NQNStudios / hank

Portable narrative scripting language based on Ink.
MIT License
13 stars 3 forks source link

Story state serialization #4

Open NQNStudios opened 5 years ago

NQNStudios commented 5 years ago

One way to avoid edge cases caused by some things not being serialized properly... might be to REPLAY the CHOICES the player made in their last transcript! That would trip all the right logic (except for any external gameplay stuff) although it feels kind of medieval.

zicklag commented 5 years ago

The Inky editor seems to do that whenever you change the code on the left side of the screen. To update the view on the right, it just re-runs the game selecting all of the same options. The biggest thing I notice is that all of the shuffled alternatives that I used get new random values, which may or may not be a problem. It could be a big deal if the random results effect something major in the story, though.

NQNStudios commented 5 years ago

To avoid that scenario I could make the transcript log the random number seed that was used. That way the unit tests could also deterministically test stories that include randomness.
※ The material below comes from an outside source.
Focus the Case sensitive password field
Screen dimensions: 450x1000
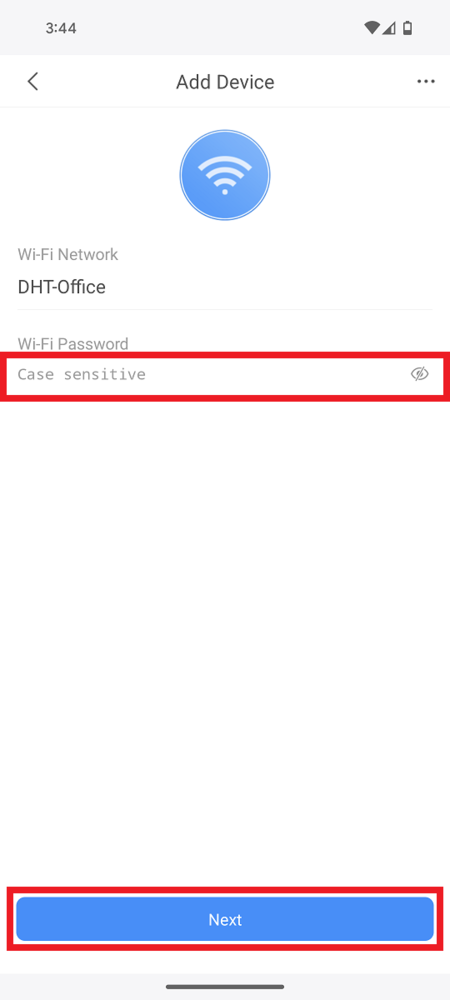(225, 376)
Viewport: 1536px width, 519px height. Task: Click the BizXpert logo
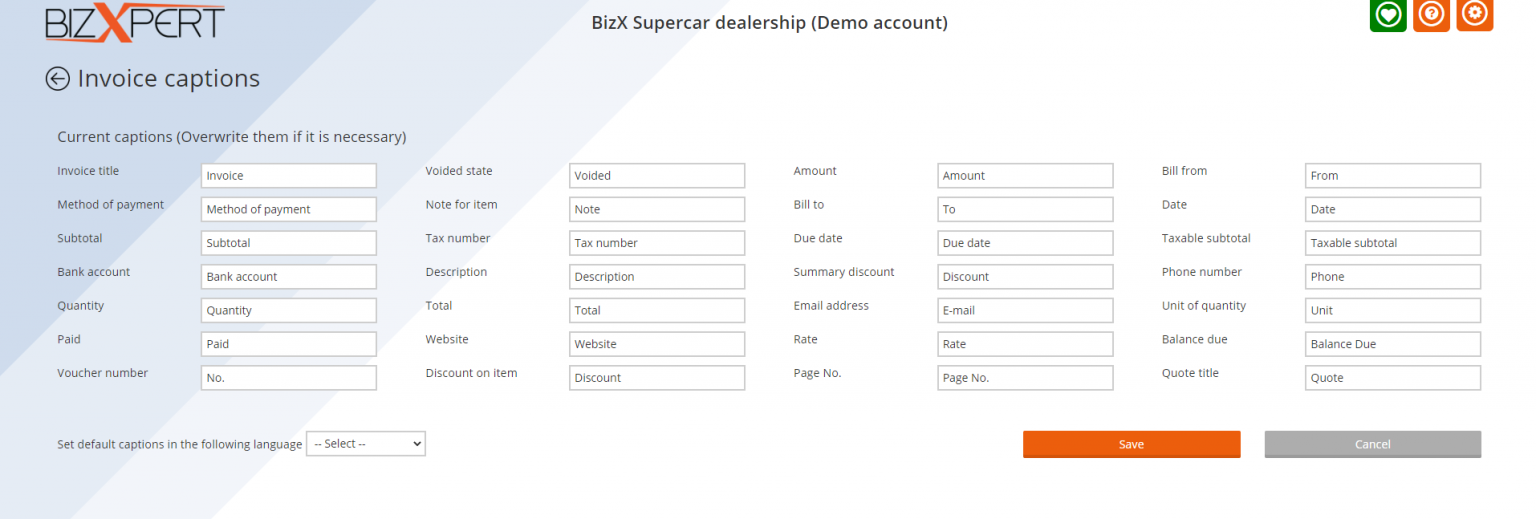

zicklag commented 5 years ago

That's good idea! I think that would pretty much handle it.

NQNStudios commented 5 years ago

In addition to serializing the random seed, we'll want to serialize the initial state of every object the storywriter passes to the story's interpreter--i.e. custom objects. For that to work, I may create/use an existing a Serializable interface and lock down across to interp.variables except through a function accepting only Serializable objects.

So the transcript would have a header something like this:

path: STORYFILE_PATH
random: Random(SEED)
custom: CustomObject(CREATION_ARGS...)
---
NQNStudios commented 5 years ago

I discovered a problem with this approach while using Hank and HaxeFlixel during the Global Game Jam: Hank tends to encourage putting game logic directly into the scripts, i.e. state.add(sprite) type stuff. A save state system that depends on replaying Hank scripts would need to intelligently skip over embedded Haxe lines that depend on UI, images, and other things we don't want flashing in front of the player's eyes whenever they load their save.

Maybe a better approach would be parsing out a dictionary of labels and knots, saving all the state of the story's execution, and just diverting to the last section the player encountered. idk.

NQNStudios commented 5 years ago

A save state system that depends on replaying Hank scripts would need to intelligently skip over embedded Haxe lines that depend on UI, images, and other things we don't want flashing in front of the player's eyes whenever they load their save.

For this, tags (#25) would be useful. Story.FromSaveFile() could accept certain code block tags that it should ignore. Then it becomes the developer's responsibility to tag graphics/audio to not be replayed. This might cause problems if logic and display are not kept separate, but really it'd just be encouraging better code organization.